Since soups are a great source of comfort for the cold weather, it’s often necessary to find a good bread to pair with it – much like rice is to your favorite viand. I have made a savory quick herb bread before and found it to be quite delightful. I love it not just for snacking but certainly something I eat with a piping hot bowl of soup.
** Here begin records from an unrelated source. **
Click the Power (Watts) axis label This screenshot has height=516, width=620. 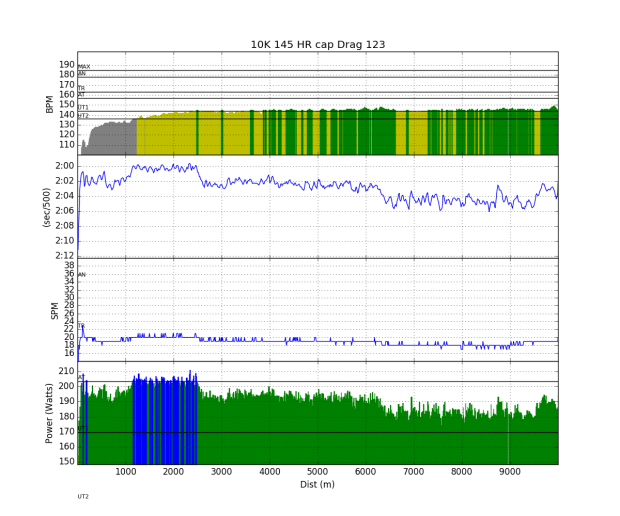[x=50, y=413]
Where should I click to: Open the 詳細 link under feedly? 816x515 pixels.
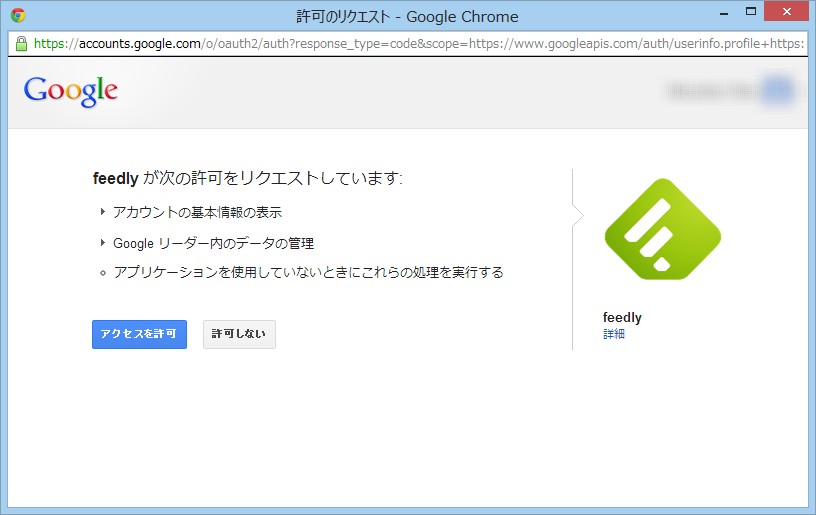(x=614, y=334)
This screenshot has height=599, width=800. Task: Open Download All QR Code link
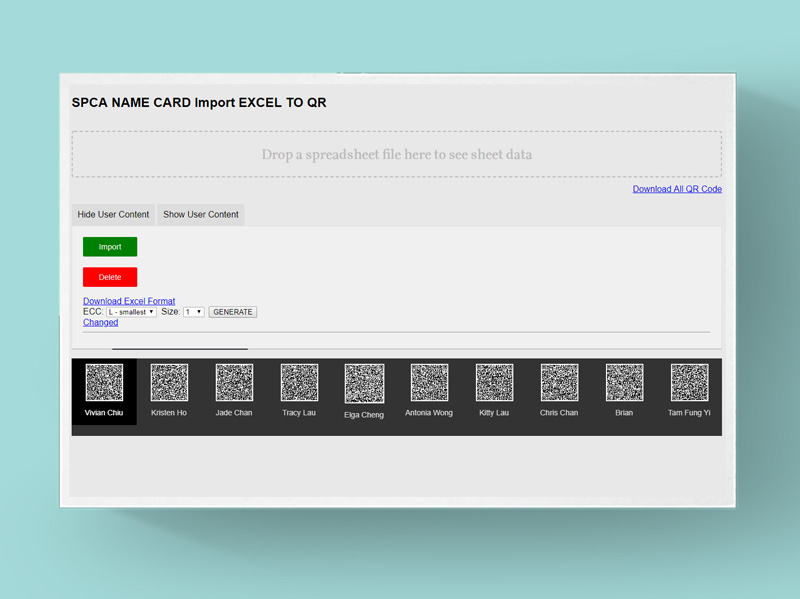tap(677, 189)
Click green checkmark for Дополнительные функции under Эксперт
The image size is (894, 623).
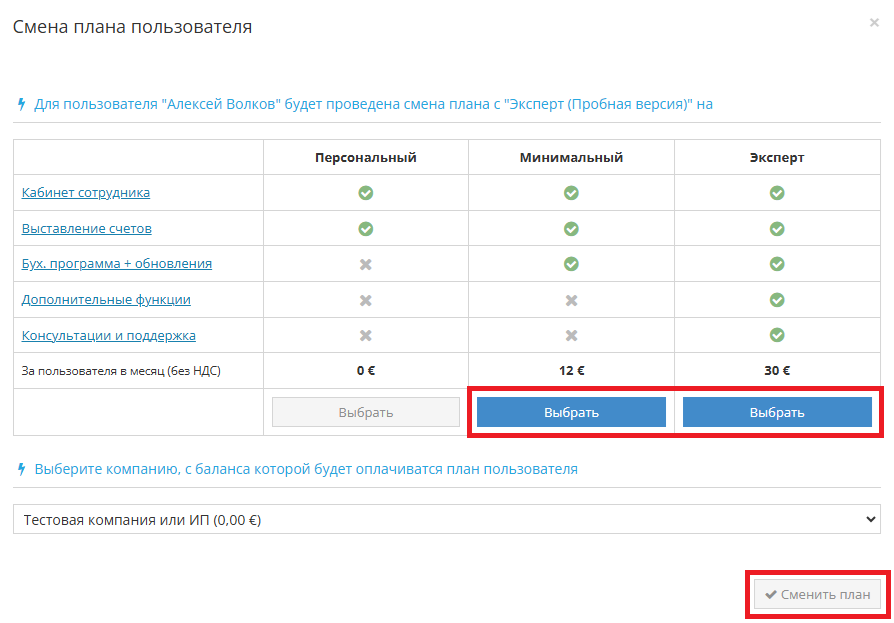[777, 300]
Since I have made use of Applesauce before in my baking – both on bread and cakes – I thought, why not try it on a savory quick bread recipe. I am sure it will help keep the bread moist and provide even some subtle sweetness to an otherwise savory bread. The result, as I had hoped, was quite delicious! The bread was so moist and the flavor was wonderful! Next time I make another herb bread, I will make sure I have plenty of applesauce to add into the mix! Hope you try it!
2 cups All-purpose Flour
2 teaspoons Baking Powder
1 teaspoon Baking Soda
1 teaspoon Salt
2 teaspoons fresh Rosemary, finely chopped
3 Tablespoons unsalted Butter, softened
2 large Eggs, room temperature
1/2 cup Buttermilk
1 cup Applesauce
1 1/2 cups shredded sharp Cheese plus extra 1/4 cup as topping.
Preheat the oven to 350 F.
Lightly butter a loaf pan then line it with parchment paper.
In a bowl, whisk together the flour, baking soda, baking powder and salt. Add the finely chopped fresh Rosemary.
In a separate bowl, cream the softened butter. Add the eggs and beat just until combined.
Add the Buttermilk and Applesauce. Mix well.
Pour the egg mixture into the flour mixture and stir just until combined. Add the 1 1/2 cups cheese and mix well.
Spoon the batter into the prepared loaf pan, smoothing the top with a spatula (or wet spoon). Sprinkle the remaining 1/4 cup cheese on top. Bake in the preheated oven for about 50 minutes or until a tester inserted comes out clean and the bread is risen and golden brown on top.
Cool in the pan for 10 minutes and then turn onto a wire rack to cool completely.
Use a serrated knife to cut the bread after it has cooled down completely. Enjoy with your favorite soup, tea or as a side dish.